J'avais peu d'amis, mais ça tu l'avais remarqué. C'est sans aucun doute la raison pour laquelle, tout les midis, tu faisais de moi ton compagnon de repas. Tu avais pitié de moi. Ça ne m'aidait pas. Je te voyais essayer de convaincre tes amis que je ne méritais pas leurs jugements, mais ce que je voyais surtout c'était leur liste sans fin de mes milles et un défauts, de mon impertinence dans ta vie et du fait que tu avais tout à perdre en restant avec moi. Un jour tu leur a répondu "J'ai tout à perdre, car j'ai toujours gagné. Que serait une victoire si je ne la partageais pas?". Ce à quoi tes amies avaient répondu par d'innombrables moqueries à ton égard. Moi j'étais habitué, pas toi. Cette journée là, tu m'as donné un sourire et moi je t'ai aidé à garder le tiens.
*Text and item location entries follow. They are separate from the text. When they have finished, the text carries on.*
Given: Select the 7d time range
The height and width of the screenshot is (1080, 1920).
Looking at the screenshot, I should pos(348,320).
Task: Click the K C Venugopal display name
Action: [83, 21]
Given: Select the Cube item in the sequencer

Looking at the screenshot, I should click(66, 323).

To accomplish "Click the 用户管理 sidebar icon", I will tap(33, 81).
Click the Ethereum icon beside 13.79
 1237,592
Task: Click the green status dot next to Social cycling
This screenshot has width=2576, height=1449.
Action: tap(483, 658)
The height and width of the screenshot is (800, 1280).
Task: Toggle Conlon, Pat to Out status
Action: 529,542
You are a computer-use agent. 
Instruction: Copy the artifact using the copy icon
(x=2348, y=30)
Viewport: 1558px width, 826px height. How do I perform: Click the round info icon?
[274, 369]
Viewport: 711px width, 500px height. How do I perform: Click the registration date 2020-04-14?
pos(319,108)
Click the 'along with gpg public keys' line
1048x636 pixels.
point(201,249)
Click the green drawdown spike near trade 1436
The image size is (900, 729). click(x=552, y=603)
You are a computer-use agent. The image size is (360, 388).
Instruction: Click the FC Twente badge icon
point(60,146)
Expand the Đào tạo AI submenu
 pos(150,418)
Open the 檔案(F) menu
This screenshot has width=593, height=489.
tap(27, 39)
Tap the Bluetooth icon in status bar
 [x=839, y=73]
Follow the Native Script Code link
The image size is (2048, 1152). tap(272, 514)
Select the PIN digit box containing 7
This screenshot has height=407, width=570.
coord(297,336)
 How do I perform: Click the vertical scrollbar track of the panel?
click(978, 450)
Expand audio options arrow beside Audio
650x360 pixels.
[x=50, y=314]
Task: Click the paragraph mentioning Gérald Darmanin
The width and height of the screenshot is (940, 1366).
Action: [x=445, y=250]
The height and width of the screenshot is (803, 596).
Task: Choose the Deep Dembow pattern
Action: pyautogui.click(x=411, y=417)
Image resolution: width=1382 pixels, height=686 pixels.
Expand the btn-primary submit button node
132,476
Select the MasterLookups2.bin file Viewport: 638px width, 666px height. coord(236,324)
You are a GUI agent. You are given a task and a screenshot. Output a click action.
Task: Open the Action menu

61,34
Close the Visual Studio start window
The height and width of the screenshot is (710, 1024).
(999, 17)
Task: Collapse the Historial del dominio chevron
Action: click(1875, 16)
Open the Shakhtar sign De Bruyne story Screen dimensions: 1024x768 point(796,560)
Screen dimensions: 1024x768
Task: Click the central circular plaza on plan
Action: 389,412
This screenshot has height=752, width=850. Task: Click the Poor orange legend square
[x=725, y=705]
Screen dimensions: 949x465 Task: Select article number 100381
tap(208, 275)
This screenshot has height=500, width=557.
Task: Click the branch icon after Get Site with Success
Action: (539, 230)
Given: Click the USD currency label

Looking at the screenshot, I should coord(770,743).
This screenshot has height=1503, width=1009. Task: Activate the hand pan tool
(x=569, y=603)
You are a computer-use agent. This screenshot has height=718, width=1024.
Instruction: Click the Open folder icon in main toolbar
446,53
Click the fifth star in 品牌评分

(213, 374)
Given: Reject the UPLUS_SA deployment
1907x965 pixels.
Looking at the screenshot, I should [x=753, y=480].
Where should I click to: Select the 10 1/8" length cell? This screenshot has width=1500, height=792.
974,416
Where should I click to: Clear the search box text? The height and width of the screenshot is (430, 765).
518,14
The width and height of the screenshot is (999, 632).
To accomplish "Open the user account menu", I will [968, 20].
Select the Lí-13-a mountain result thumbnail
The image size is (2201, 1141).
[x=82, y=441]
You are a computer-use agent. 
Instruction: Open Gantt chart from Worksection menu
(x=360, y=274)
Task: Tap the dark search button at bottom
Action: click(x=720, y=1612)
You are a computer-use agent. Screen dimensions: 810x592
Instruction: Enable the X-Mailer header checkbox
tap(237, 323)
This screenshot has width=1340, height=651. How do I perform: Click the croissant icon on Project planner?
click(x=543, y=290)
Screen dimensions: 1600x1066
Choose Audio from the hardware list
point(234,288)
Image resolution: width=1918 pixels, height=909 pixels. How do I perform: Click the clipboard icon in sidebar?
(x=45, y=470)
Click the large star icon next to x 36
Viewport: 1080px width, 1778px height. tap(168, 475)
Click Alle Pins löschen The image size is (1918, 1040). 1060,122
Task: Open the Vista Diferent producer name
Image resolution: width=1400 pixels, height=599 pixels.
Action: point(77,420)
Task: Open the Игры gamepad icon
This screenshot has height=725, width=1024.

En science, j'ai demandé à me mettre en équipe avec toi. Moi, le loup solitaire je n'avais jamais fait ça. Devais-je remplir un formulaire? Demander une autorisation parentale? Payer une rançon? Je n'en savais strictement rien. Manque de directive, j'ai paniqué et j'ai fait tomber une fiole par terre. Tu as ris et là mon cœur s'est mis à tambouriner comme si ma vie en dépendait. Te moquais-tu de moi? J'ai l'habitude qu'on se moque de moi, mais tu es l'exact opposé de tout ce que j'avais l'habitude, j'en conclus que je ne peux plus me baser sur des repères aussi chamboulés que ma perception du normal. En tombant, la fiole a laissé derrière elle une traînée d'eau distillée, j'avais sali un truc que sa seule fonction était d'être entièrement propre. J'avais brisé la vie, au sens propre comme au figuré, de cette fiole. J'aurais mérité que tu te moques de moi, mais tu m'as plutôt aidé à ramasser. Et puis tu m'as demandé, de manière si naturelle, de me placer en équipe avec toi. Je t'ai répondu que si tu étais prête à te mettre en équipe avec un assassin de fioles, tu devais être folle. Tu as mal pris cette déclaration, je ne sais pas pourquoi. Ensuite je me suis dit que tu avais peut-être pris cette remarque au pieds de la lettre et qu'une camisole de force ne devait pas t'attirer plus que ça. Tout te va bien, mais ce que tu portes le mieux, c'est ta liberté et ton insouciance.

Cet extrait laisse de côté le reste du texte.